Investigación y Tratamiento
La investigación sobre tratamientos específicos para la vergüenza es limitada, pero se exploran enfoques que combinan principios psicodinámicos y cognitivo-conductuales. La terapia grupal basada en la Terapia Cognitivo-Conductual (TCC) y la Terapia Centrada en la Compasión han mostrado ser útiles, ayudando a los pacientes a sentirse conectados y alentados a enfrentar los desafíos relacionados con la vergüenza. Existen escalas psicométricas validadas, como la Escala de Propensión a la Culpa y la Vergüenza (GASP), para medir la vergüenza como estado o rasgo.

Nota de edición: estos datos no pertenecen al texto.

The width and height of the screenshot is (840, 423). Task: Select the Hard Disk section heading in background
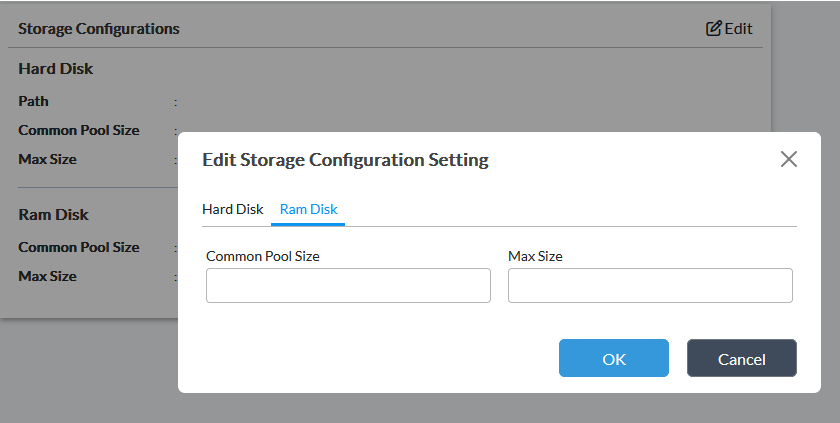click(56, 69)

Entender la vergüenza, sus raíces biológicas, sus manifestaciones físicas y su impacto psicológico es fundamental para abordarla. Si bien puede ser una emoción profundamente dolorosa y aislante, especialmente en sus formas tóxicas o vinculadas al trauma, el camino hacia la sanación a menudo pasa por la compasión, la conexión y la comprensión de que no somos la suma de nuestros errores o las evaluaciones negativas de otros. Independientemente de nuestro tamaño o forma, todos merecemos disfrutar de la comida y de una relación sana con nosotros mismos, libres de la carga de la vergüenza.